:: Assignment ::
Your answer should be the lines below from the one holding "The image size is (1264, 483)." through the one holding "You are a computer-use agent. The height", copied exactly and with nothing else.

◇ ◇ ◇ ◇ ◇

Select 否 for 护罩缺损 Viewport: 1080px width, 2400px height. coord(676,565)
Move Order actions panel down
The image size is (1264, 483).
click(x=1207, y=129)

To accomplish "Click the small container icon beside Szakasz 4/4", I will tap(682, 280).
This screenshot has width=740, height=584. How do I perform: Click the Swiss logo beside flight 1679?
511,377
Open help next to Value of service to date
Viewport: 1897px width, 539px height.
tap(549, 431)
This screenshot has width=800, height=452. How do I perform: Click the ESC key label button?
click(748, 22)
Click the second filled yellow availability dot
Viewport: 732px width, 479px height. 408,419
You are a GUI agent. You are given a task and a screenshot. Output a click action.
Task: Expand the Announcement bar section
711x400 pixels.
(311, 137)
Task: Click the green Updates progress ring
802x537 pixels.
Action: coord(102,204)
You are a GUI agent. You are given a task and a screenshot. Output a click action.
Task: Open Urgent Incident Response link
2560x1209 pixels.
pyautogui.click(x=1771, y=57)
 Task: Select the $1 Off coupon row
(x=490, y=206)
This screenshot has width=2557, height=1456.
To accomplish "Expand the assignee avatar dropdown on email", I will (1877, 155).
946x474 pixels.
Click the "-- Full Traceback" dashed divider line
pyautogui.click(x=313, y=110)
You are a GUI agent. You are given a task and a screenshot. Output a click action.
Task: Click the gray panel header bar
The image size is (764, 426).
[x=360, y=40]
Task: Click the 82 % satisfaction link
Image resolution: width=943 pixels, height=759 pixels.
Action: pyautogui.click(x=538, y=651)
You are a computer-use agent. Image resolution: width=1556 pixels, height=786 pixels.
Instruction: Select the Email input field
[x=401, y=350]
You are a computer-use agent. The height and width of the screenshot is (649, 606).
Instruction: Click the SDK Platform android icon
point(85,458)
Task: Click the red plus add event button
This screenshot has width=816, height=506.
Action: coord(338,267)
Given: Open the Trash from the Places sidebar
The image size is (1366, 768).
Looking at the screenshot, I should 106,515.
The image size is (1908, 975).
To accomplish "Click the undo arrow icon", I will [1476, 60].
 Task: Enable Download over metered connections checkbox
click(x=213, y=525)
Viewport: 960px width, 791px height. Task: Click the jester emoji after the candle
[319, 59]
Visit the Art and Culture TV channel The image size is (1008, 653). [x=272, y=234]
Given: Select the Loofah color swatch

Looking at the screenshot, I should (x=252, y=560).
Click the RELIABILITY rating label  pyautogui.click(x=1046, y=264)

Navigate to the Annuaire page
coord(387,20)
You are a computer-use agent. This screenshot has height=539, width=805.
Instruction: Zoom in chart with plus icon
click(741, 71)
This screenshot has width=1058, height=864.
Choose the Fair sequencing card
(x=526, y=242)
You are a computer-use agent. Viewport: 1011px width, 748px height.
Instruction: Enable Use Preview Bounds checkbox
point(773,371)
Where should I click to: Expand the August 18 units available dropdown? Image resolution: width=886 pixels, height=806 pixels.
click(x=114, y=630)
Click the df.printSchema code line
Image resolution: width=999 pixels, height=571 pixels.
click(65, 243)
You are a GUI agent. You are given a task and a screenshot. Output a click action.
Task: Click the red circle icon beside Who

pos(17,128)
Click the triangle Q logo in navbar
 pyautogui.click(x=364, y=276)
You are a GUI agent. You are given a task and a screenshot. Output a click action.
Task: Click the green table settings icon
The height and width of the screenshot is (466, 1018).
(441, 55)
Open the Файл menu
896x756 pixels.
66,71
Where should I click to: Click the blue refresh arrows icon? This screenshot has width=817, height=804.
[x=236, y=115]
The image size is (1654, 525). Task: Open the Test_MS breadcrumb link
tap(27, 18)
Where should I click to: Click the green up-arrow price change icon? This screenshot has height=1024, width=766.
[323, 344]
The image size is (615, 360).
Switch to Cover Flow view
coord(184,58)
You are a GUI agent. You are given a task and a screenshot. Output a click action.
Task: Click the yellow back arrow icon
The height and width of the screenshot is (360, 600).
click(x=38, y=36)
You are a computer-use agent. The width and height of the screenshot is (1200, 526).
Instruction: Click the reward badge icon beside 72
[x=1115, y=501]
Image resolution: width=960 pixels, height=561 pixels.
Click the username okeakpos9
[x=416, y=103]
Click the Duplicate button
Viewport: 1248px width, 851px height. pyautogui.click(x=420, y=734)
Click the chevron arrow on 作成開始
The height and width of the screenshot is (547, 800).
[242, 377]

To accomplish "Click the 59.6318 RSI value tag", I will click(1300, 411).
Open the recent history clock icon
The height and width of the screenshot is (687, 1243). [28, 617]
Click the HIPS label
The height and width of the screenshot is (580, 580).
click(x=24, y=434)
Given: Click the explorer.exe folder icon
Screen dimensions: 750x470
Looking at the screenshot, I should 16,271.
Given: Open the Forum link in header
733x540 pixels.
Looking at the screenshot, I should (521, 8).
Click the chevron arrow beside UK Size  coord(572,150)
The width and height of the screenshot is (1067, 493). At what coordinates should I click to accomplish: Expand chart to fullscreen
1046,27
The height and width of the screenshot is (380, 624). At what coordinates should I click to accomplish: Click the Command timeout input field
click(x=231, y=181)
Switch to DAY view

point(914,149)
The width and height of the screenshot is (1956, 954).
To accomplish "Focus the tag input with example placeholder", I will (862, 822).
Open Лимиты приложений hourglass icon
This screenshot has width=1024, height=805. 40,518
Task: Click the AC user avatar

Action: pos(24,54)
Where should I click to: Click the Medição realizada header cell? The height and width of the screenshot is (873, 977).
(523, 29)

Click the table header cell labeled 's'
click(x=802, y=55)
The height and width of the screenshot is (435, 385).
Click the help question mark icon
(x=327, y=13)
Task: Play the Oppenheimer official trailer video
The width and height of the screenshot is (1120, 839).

◇ ◇ ◇ ◇ ◇

:: Worked solution ::
The image size is (1264, 483).
click(x=1207, y=129)

To accomplish "Click the small container icon beside Szakasz 4/4", I will tap(682, 280).
This screenshot has width=740, height=584. How do I perform: Click the Swiss logo beside flight 1679?
511,377
Open help next to Value of service to date
Viewport: 1897px width, 539px height.
tap(549, 431)
This screenshot has width=800, height=452. How do I perform: Click the ESC key label button?
click(748, 22)
Click the second filled yellow availability dot
Viewport: 732px width, 479px height. 408,419
You are a GUI agent. You are given a task and a screenshot. Output a click action.
Task: Expand the Announcement bar section
711x400 pixels.
(311, 137)
Task: Click the green Updates progress ring
802x537 pixels.
Action: coord(102,204)
You are a GUI agent. You are given a task and a screenshot. Output a click action.
Task: Open Urgent Incident Response link
2560x1209 pixels.
pyautogui.click(x=1771, y=57)
 Task: Select the $1 Off coupon row
(x=490, y=206)
This screenshot has width=2557, height=1456.
To accomplish "Expand the assignee avatar dropdown on email", I will (1877, 155).
946x474 pixels.
Click the "-- Full Traceback" dashed divider line
pyautogui.click(x=313, y=110)
You are a GUI agent. You are given a task and a screenshot. Output a click action.
Task: Click the gray panel header bar
The image size is (764, 426).
[x=360, y=40]
Task: Click the 82 % satisfaction link
Image resolution: width=943 pixels, height=759 pixels.
Action: pyautogui.click(x=538, y=651)
You are a computer-use agent. Image resolution: width=1556 pixels, height=786 pixels.
Instruction: Select the Email input field
[x=401, y=350]
You are a computer-use agent. The height and width of the screenshot is (649, 606).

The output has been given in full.